=== LISTED ENTRIES ===

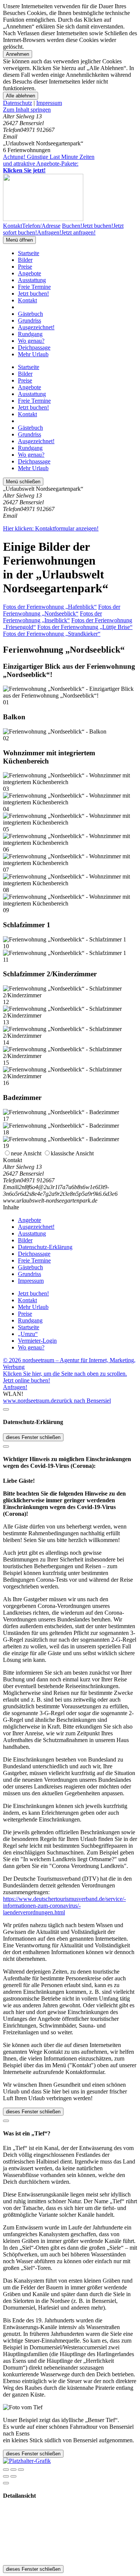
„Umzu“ (28, 1334)
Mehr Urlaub (33, 354)
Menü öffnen (19, 240)
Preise (25, 266)
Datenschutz (17, 103)
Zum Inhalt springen (27, 109)
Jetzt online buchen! (26, 1380)
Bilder (25, 260)
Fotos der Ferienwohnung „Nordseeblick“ (61, 610)
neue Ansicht (26, 1153)
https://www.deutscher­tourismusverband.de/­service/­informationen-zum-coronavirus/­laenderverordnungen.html (64, 1906)
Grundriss (29, 320)
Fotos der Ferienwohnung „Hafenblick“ (50, 607)
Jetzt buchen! (33, 293)
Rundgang (30, 334)
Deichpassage (34, 347)
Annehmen (17, 54)
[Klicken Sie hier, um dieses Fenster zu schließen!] (6, 1409)
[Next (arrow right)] (13, 2476)
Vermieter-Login (37, 1340)
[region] (70, 109)
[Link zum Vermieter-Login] (27, 2461)
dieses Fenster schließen (33, 1437)
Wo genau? (31, 341)
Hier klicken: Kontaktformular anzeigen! (51, 528)
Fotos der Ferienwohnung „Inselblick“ (52, 616)
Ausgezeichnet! (36, 327)
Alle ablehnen (20, 96)
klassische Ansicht (72, 1153)
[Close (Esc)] (6, 2469)
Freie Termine (34, 287)
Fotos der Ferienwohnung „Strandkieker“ (51, 634)
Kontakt (27, 300)
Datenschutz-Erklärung (45, 1247)
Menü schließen (23, 481)
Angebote (29, 273)
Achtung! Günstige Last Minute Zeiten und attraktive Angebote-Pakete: (48, 163)
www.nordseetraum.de (29, 1400)
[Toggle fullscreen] (13, 2469)
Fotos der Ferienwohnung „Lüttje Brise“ (85, 627)
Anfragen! (15, 1387)
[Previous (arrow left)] (6, 2476)
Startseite (28, 253)
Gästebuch (30, 314)
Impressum (49, 103)
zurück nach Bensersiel (83, 1400)
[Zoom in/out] (21, 2469)
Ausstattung (32, 280)
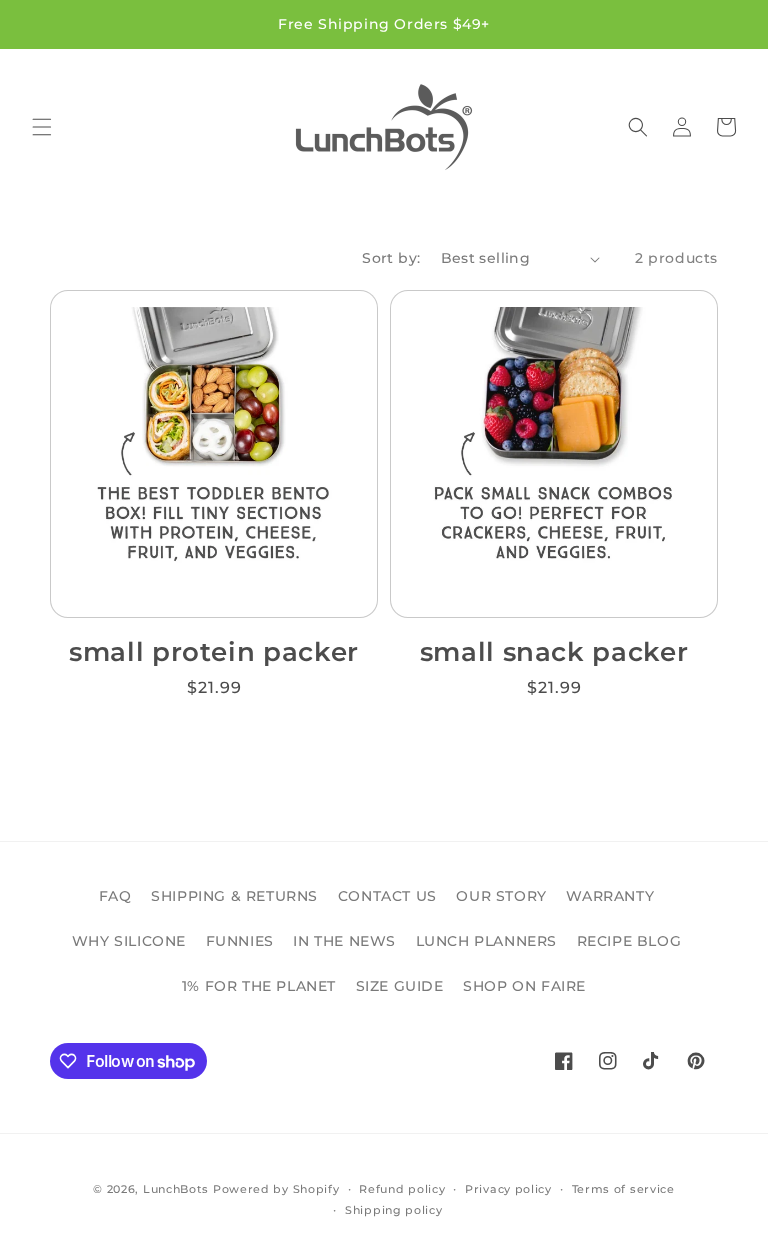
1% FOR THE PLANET (259, 986)
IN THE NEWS (344, 941)
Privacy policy (508, 1189)
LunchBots (176, 1189)
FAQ (115, 896)
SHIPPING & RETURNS (234, 896)
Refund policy (402, 1189)
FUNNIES (240, 941)
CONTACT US (387, 896)
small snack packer (554, 651)
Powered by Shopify (276, 1189)
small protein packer (214, 651)
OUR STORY (501, 896)
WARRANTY (610, 896)
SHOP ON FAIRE (524, 986)
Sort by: (391, 258)
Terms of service (623, 1189)
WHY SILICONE (129, 941)
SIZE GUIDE (400, 986)
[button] (42, 127)
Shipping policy (394, 1210)
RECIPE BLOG (629, 941)
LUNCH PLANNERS (486, 941)
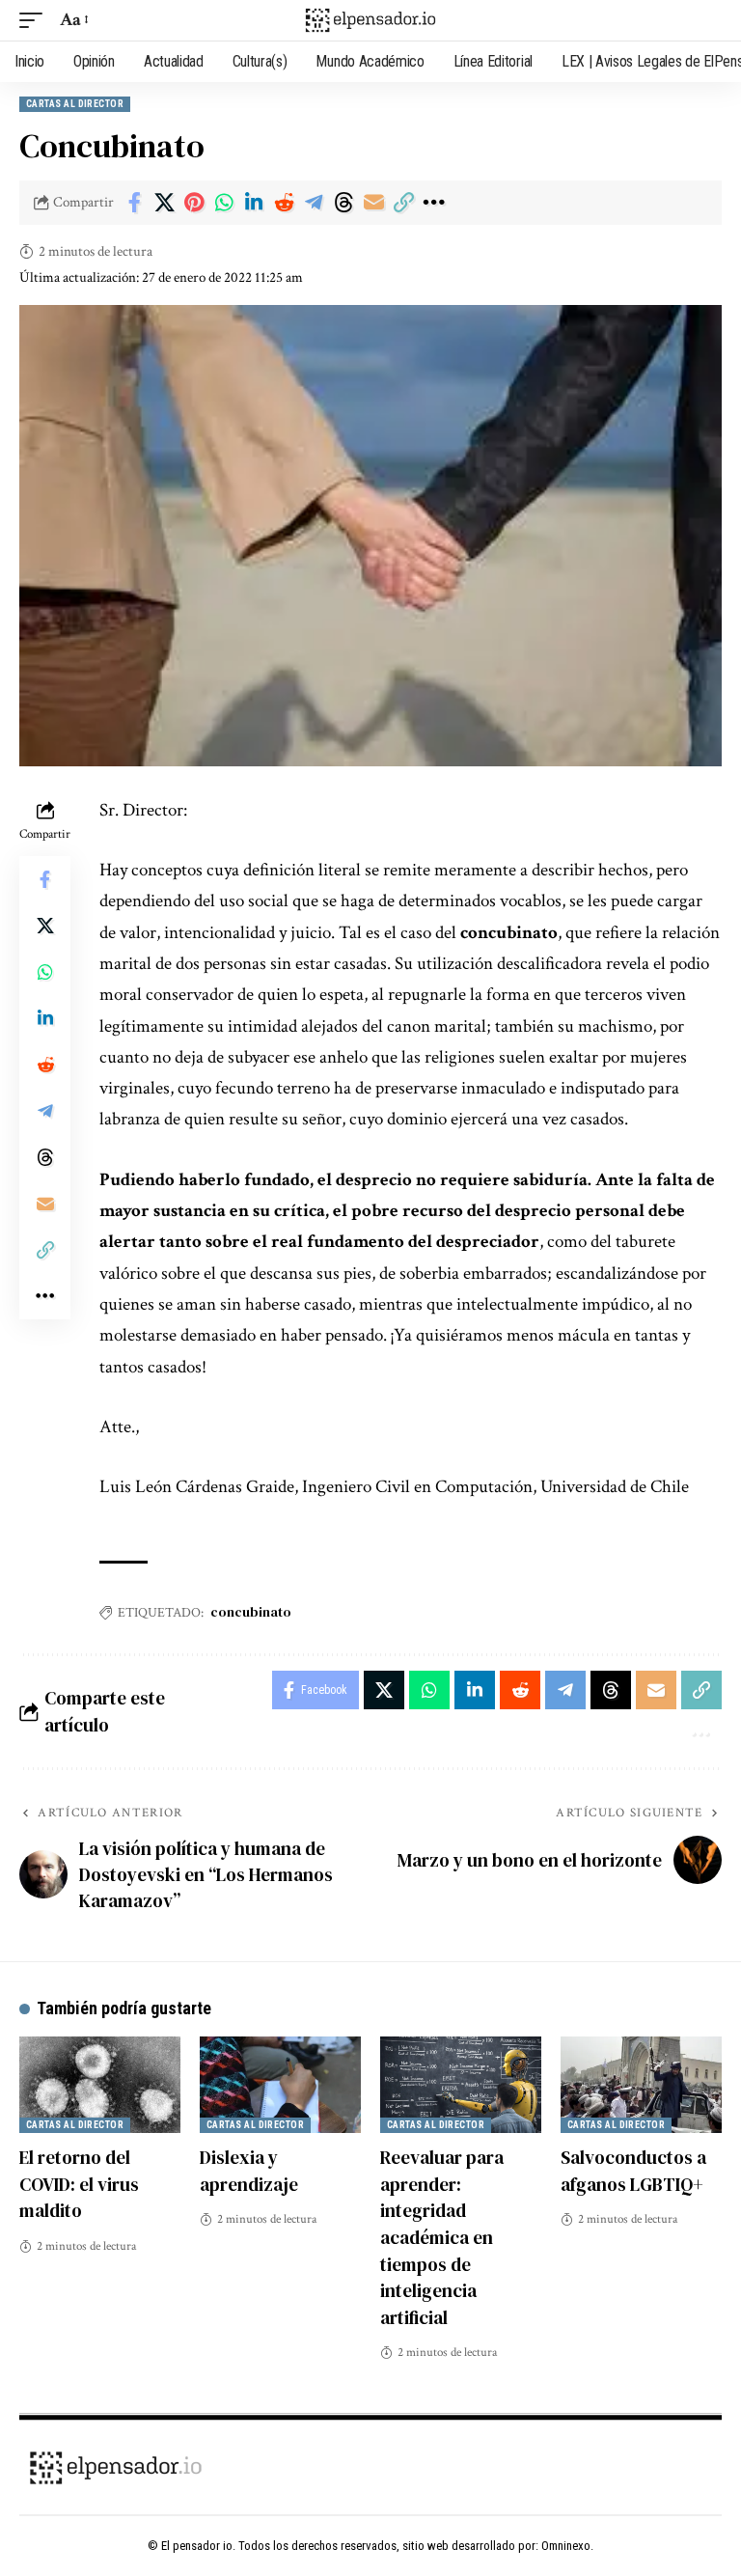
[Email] (373, 202)
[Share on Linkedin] (253, 202)
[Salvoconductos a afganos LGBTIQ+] (641, 2084)
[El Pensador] (370, 20)
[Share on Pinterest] (193, 202)
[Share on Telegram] (313, 202)
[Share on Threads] (343, 202)
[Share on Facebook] (134, 202)
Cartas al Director (75, 103)
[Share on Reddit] (283, 202)
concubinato (250, 1611)
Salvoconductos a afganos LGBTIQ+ (633, 2171)
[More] (433, 202)
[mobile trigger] (35, 20)
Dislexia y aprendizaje (249, 2171)
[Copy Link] (403, 202)
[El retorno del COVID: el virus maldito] (99, 2084)
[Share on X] (164, 202)
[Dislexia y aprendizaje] (280, 2084)
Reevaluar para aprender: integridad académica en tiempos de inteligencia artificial (442, 2237)
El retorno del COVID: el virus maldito (79, 2184)
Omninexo (565, 2545)
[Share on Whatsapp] (223, 202)
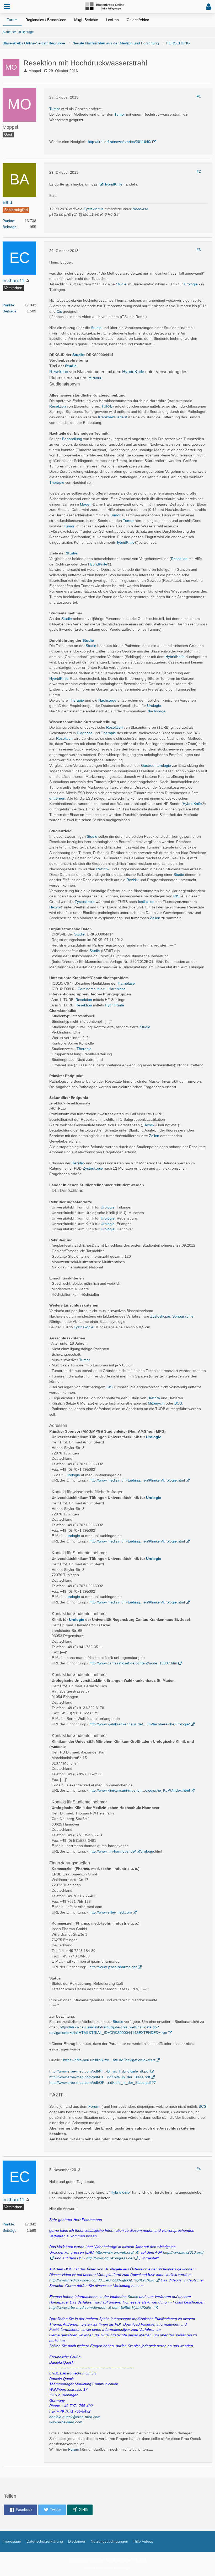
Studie (121, 284)
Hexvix (94, 378)
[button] (7, 6)
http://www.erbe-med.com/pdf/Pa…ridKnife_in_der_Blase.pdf (99, 2077)
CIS (176, 896)
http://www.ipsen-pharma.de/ (113, 1967)
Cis (59, 311)
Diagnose (85, 733)
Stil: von (108, 2568)
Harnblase (126, 983)
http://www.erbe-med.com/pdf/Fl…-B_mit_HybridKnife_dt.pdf (99, 2071)
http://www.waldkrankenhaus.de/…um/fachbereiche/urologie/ (139, 1724)
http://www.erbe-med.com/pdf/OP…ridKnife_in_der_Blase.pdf (100, 2082)
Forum (93, 2106)
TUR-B (106, 406)
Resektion (58, 371)
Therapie (56, 482)
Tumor (54, 109)
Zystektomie (93, 209)
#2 (199, 171)
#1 (199, 96)
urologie (73, 1475)
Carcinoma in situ (92, 989)
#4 (199, 2169)
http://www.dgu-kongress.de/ (109, 2258)
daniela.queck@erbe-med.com (74, 2417)
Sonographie (183, 1316)
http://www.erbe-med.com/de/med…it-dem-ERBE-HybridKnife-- (101, 2307)
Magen (86, 504)
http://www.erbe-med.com (110, 1912)
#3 (199, 250)
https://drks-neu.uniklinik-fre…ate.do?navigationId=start (109, 2060)
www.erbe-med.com (65, 2422)
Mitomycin (156, 1403)
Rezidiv (102, 869)
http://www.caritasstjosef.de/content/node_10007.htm (133, 1663)
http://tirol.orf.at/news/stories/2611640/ (119, 142)
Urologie (191, 284)
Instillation (146, 901)
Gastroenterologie (156, 765)
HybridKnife (112, 184)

===

**PROBLEM STATEMENT:**
Leaving all pictures aside, quote each record exactly.

**TASK RESULT:**
„Umzu“ (28, 1334)
Mehr Urlaub (33, 354)
Menü öffnen (19, 240)
Preise (25, 266)
Datenschutz (17, 103)
Zum Inhalt springen (27, 109)
Jetzt online buchen! (26, 1380)
Bilder (25, 260)
Fotos der Ferienwohnung „Nordseeblick“ (61, 610)
neue Ansicht (26, 1153)
https://www.deutscher­tourismusverband.de/­service/­informationen-zum-coronavirus/­laenderverordnungen.html (64, 1906)
Grundriss (29, 320)
Fotos der Ferienwohnung „Hafenblick“ (50, 607)
Jetzt buchen! (33, 293)
Rundgang (30, 334)
Deichpassage (34, 347)
Annehmen (17, 54)
[Klicken Sie hier, um dieses Fenster zu schließen!] (6, 1409)
[Next (arrow right)] (13, 2476)
Vermieter-Login (37, 1340)
[region] (70, 109)
[Link zum Vermieter-Login] (27, 2461)
dieses Fenster schließen (33, 1437)
Wo genau? (31, 341)
Hier klicken: Kontaktformular anzeigen! (51, 528)
Fotos der Ferienwohnung „Inselblick“ (52, 616)
Ausgezeichnet! (36, 327)
Alle ablehnen (20, 96)
klassische Ansicht (72, 1153)
[Close (Esc)] (6, 2469)
Freie Termine (34, 287)
Fotos der Ferienwohnung „Strandkieker“ (51, 634)
Kontakt (27, 300)
Datenschutz-Erklärung (45, 1247)
Menü schließen (23, 481)
Angebote (29, 273)
Achtung! Günstige Last Minute Zeiten und attraktive Angebote-Pakete: (48, 163)
www.nordseetraum.de (29, 1400)
[Toggle fullscreen] (13, 2469)
Fotos der Ferienwohnung „Lüttje Brise“ (85, 627)
Anfragen! (15, 1387)
[Previous (arrow left)] (6, 2476)
Startseite (28, 253)
Gästebuch (30, 314)
Impressum (49, 103)
zurück nach Bensersiel (83, 1400)
[Zoom in/out] (21, 2469)
Ausstattung (32, 280)
1% FOR THE PLANET (259, 986)
IN THE NEWS (344, 941)
Privacy policy (508, 1189)
LunchBots (176, 1189)
FAQ (115, 896)
SHIPPING & RETURNS (234, 896)
Refund policy (402, 1189)
FUNNIES (240, 941)
CONTACT US (387, 896)
small snack packer (554, 651)
Powered by Shopify (276, 1189)
small protein packer (214, 651)
OUR STORY (501, 896)
WARRANTY (610, 896)
SHOP ON FAIRE (524, 986)
Sort by: (391, 258)
Terms of service (623, 1189)
WHY SILICONE (129, 941)
SIZE GUIDE (400, 986)
[button] (42, 127)
Shipping policy (394, 1210)
RECIPE BLOG (629, 941)
LUNCH PLANNERS (486, 941)
[Email] (373, 202)
[Share on Linkedin] (253, 202)
[Salvoconductos a afganos LGBTIQ+] (641, 2084)
[El Pensador] (370, 20)
[Share on Pinterest] (193, 202)
[Share on Telegram] (313, 202)
[Share on Threads] (343, 202)
[Share on Facebook] (134, 202)
Cartas al Director (75, 103)
[Share on Reddit] (283, 202)
concubinato (250, 1611)
Salvoconductos a afganos LGBTIQ+ (633, 2171)
[More] (433, 202)
[mobile trigger] (35, 20)
Dislexia y aprendizaje (249, 2171)
[Copy Link] (403, 202)
[El retorno del COVID: el virus maldito] (99, 2084)
[Share on X] (164, 202)
[Dislexia y aprendizaje] (280, 2084)
Reevaluar para aprender: integridad académica en tiempos de inteligencia artificial (442, 2237)
El retorno del COVID: el virus maldito (79, 2184)
Omninexo (565, 2545)
[Share on Whatsapp] (223, 202)
Studie (121, 284)
Hexvix (94, 378)
[button] (7, 6)
http://www.erbe-med.com/pdf/Pa…ridKnife_in_der_Blase.pdf (99, 2077)
CIS (176, 896)
http://www.ipsen-pharma.de/ (113, 1967)
Cis (59, 311)
Diagnose (85, 733)
Stil: von (108, 2568)
Harnblase (126, 983)
http://www.erbe-med.com/pdf/Fl…-B_mit_HybridKnife_dt.pdf (99, 2071)
http://www.waldkrankenhaus.de/…um/fachbereiche/urologie/ (139, 1724)
http://www.erbe-med.com/pdf/OP…ridKnife_in_der_Blase.pdf (100, 2082)
Forum (93, 2106)
TUR-B (106, 406)
Resektion (58, 371)
Therapie (56, 482)
Tumor (54, 109)
Zystektomie (93, 209)
#2 (199, 171)
#1 (199, 96)
urologie (73, 1475)
Carcinoma in situ (92, 989)
#4 (199, 2169)
http://www.dgu-kongress.de/ (109, 2258)
daniela.queck@erbe-med.com (74, 2417)
Sonographie (183, 1316)
http://www.erbe-med.com/de/med…it-dem-ERBE-HybridKnife-- (101, 2307)
Magen (86, 504)
http://www.erbe-med.com (110, 1912)
#3 (199, 250)
https://drks-neu.uniklinik-fre…ate.do?navigationId=start (109, 2060)
www.erbe-med.com (65, 2422)
Mitomycin (156, 1403)
Rezidiv (102, 869)
http://www.caritasstjosef.de/content/node_10007.htm (133, 1663)
http://tirol.orf.at/news/stories/2611640/ (119, 142)
Urologie (191, 284)
Instillation (146, 901)
Gastroenterologie (156, 765)
HybridKnife (112, 184)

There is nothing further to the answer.